Making quantitative predictions on the yield of a species immersed in a multispecies community: The focal species method

Abstract

• Predicting the species yields of a community is central for its management. • Estimating all the required parameters to attain such goal may be unfeasible. • The focal species approximation requires only a fraction of these parameters. • Predictions are compared against experiments covering a wide variety of taxa. • Predictions using only a fraction of the set of model parameters are quite accurate. The abundance or yield of a species is an ecological quantity of paramount importance when making management and conservation decisions. The linear generalized Lotka–Volterra equations (LGLVE) constitute the simplest theoretical framework for predicting such yields. However, in many ecological communities ( e.g. tropical forests), the number of coexisting species S can be very large and estimating the entire interaction matrix A from experiments is practically unfeasible. Here, I introduce a method for predicting the yield of a particular species of interest, or focal species.

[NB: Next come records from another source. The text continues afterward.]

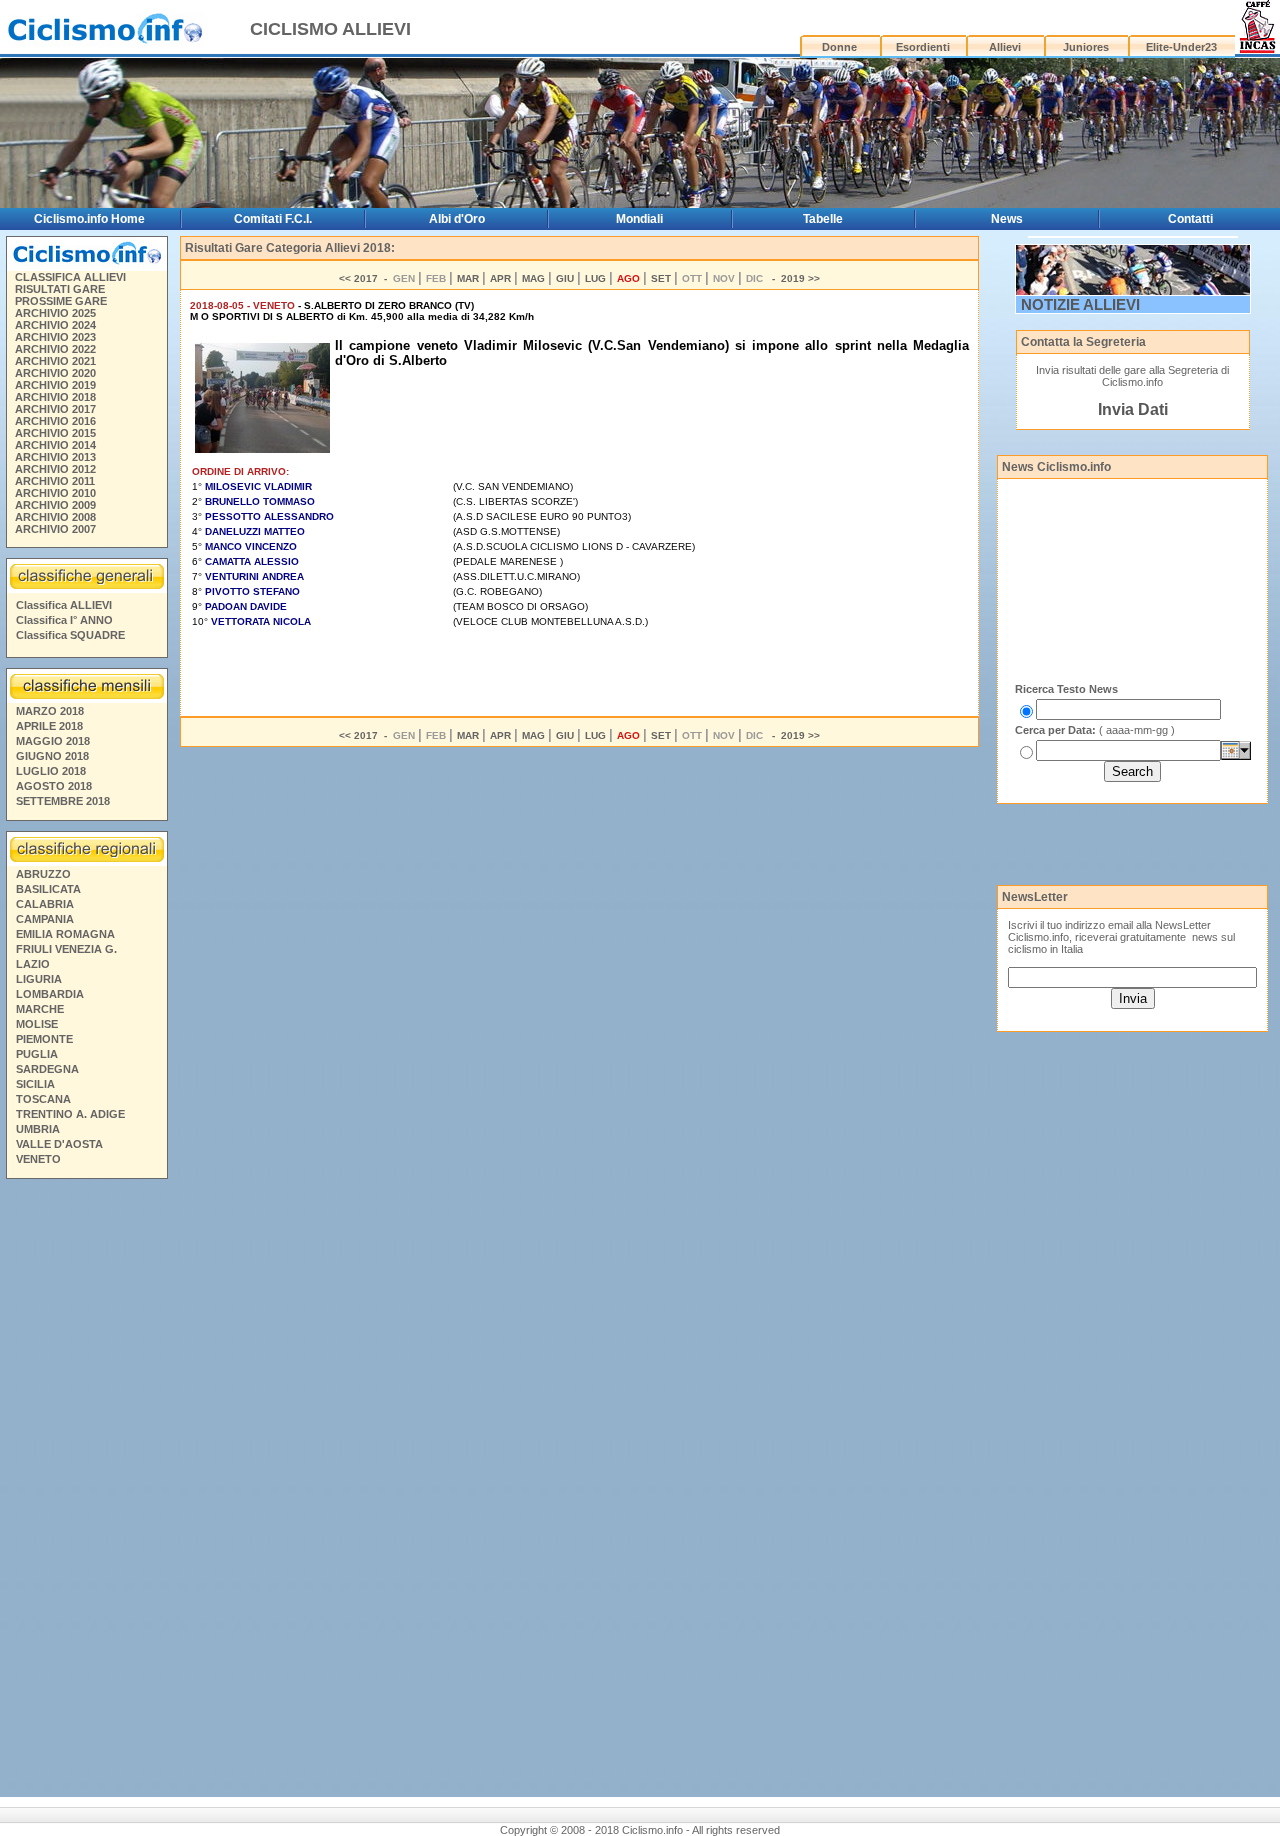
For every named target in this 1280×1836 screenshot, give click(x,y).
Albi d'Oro (457, 219)
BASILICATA (48, 889)
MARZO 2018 (50, 711)
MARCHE (40, 1009)
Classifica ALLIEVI (64, 605)
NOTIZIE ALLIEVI (1080, 304)
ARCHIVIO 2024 (55, 325)
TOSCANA (43, 1099)
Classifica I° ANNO (64, 620)
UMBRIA (38, 1129)
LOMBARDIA (50, 994)
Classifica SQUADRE (70, 635)
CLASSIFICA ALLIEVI (70, 277)
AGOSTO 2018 (54, 786)
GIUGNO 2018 (52, 756)
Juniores (1086, 47)
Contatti (1190, 219)
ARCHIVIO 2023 (55, 337)
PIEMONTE (44, 1039)
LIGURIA (39, 979)
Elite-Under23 (1181, 47)
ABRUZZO (43, 874)
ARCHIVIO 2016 (55, 421)
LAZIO (33, 964)
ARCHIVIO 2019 (55, 385)
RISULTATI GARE (60, 289)
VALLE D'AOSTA (59, 1144)
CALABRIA (45, 904)
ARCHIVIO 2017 (55, 409)
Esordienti (923, 47)
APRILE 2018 (49, 726)
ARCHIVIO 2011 (55, 481)
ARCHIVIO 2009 (55, 505)
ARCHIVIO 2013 (55, 457)
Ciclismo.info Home (89, 219)
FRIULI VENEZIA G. (66, 949)
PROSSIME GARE (61, 301)
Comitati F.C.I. (273, 219)
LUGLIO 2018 (51, 771)
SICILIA (35, 1084)
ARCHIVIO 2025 (55, 313)
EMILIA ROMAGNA (65, 934)
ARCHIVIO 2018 (55, 397)
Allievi (1005, 47)
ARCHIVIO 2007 (55, 529)
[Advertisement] (86, 1491)
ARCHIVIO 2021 (55, 361)
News (1007, 219)
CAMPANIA (45, 919)
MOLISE (37, 1024)
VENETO (38, 1159)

The method proposed here only requires data on the interaction coefficients of the focal species k , referring to the elements of row and column k of the approximate focal interaction matrix A ( k ) . These interaction coefficients can be obtained from measuring the yields of species in monoculture ( S experimental treatments) and in biculture experiments involving the focal species ( S − 1 treatments). The remaining elements of A ( k ) are considered equal to − 1. I compare the species yields predicted by the focal species method against a data set of experimental studies I compiled from the literature across several taxa −plants, algae, protozoa and crustacean. The accuracy of this method is slightly lower than that attained when using the entire Lotka-Volterra interaction matrix. The advantage of this method is that it requires a much smaller number of experimental treatments to estimate parameters (of the order of S rather than of S 2 ). Therefore, it can be a useful quantitative tool for applied sciences like agriculture or fisheries.